El Ecuador está retratado en dos acontecimientos de la semana pasada: la aprobación de la Ley de Hipotecas y el incendio de un local de fabricación de pinturas en Guayaquil. El primero es un ejemplo del trabajo que hacemos para reducir los riesgos que enfrenta la población. El segundo es una muestra de lo mal que hacemos ese trabajo.

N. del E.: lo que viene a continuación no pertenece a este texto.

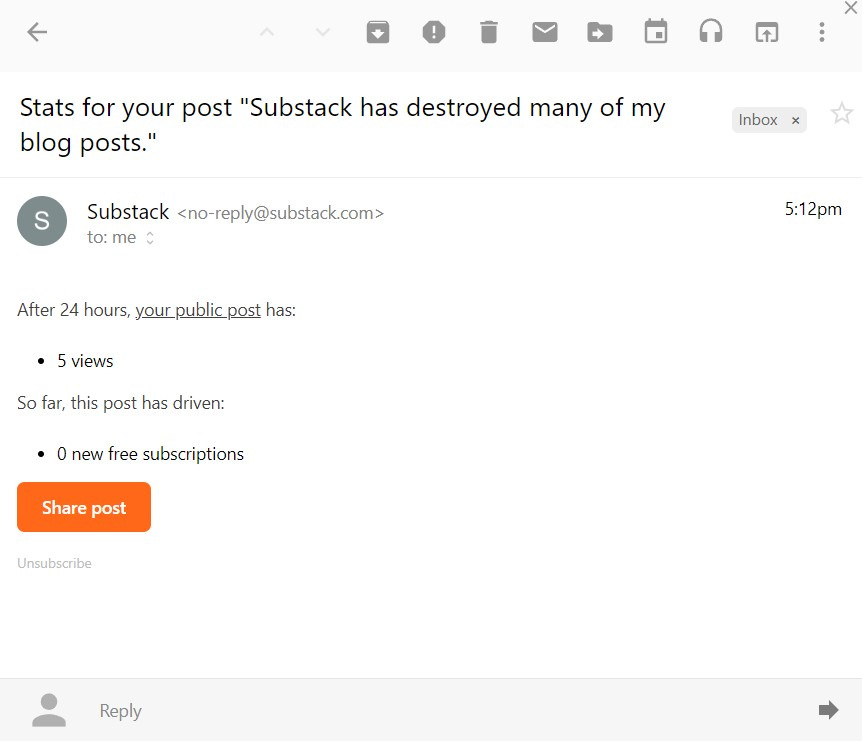Expand the recipient details under 'to: me'
This screenshot has width=862, height=741.
[x=148, y=238]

El manejo de riesgos ha sido un desafío perenne en la historia de la humanidad. Desde las cavernas hasta la fecha, hemos debido buscar la respuesta a qué hacemos para no quedarnos sin agua cuando no llueva, cómo evitamos que el incendio de una vivienda se propague a manzanas enteras o cómo prevenimos que una caída del precio del petróleo termine en guerra civil. Pero en el Ecuador ni el Estado asume cabalmente su responsabilidad de minimizar estos riesgos ni, peor aún, la sociedad exige a los responsables que cumplan su tarea, como demostraron los dos eventos de la semana pasada.
Resulta preocupante que la Municipalidad de Guayaquil no haya impedido que un local de esas características opere en el centro de la ciudad. Pero más alarmante es que, ante la pregunta planteada por un reportero de Ecuavisa a uno de los habitantes del barrio sobre si se había quejado por la presencia de ese negocio, este responda: “no, nunca, para no hacer la mala vecindad”.
También causa angustia que el Gobierno, a través de un gasto público desmesurado, genere desequilibrios económicos en el presente y se quede pelado para atender emergencias en el futuro. Pero más inquieta que la sociedad esté dispuesta a canjear su carro nuevo o sus utilidades estratosféricas por el silencio, como si en el futuro no fuera a tener que enfrentar los riesgos que se acumulan hoy.
Asombra, además, que el Gobierno, por un lado, inyecte los recursos que podrían generar una burbuja inmobiliaria y, por otro, finja interés por mitigar los impactos de la posible burbuja promoviendo la Ley de Hipotecas. Asusta que, encima, la Asamblea incluya en la Ley la obligación de que los bancos otorguen un porcentaje mínimo de créditos hipotecarios, lo cual podría inflar aún más la eventual burbuja. Pero más terror produce la indiferencia, y en algunos casos hasta la alegría, con la que la sociedad reacciona ante estos eventos.
La causa del subdesarrollo en el Ecuador no es que los administradores del Estado hagan un pésimo trabajo, sino que la sociedad se los permita. El problema no es la indecencia de los políticos, sino la comodidad, la hipocresía y la complicidad de los ciudadanos. El asunto es que somos unos perritos corruptos que con un poco de comida dejamos de ladrar.
Este país progresará cuando la sociedad se dé cuenta de que la mala vecindad no es la que llama las cosas por su nombre, sino la que prefiere callarse para evitar cualquier incomodidad hoy, aunque así permita que luego se incendie el vecindario.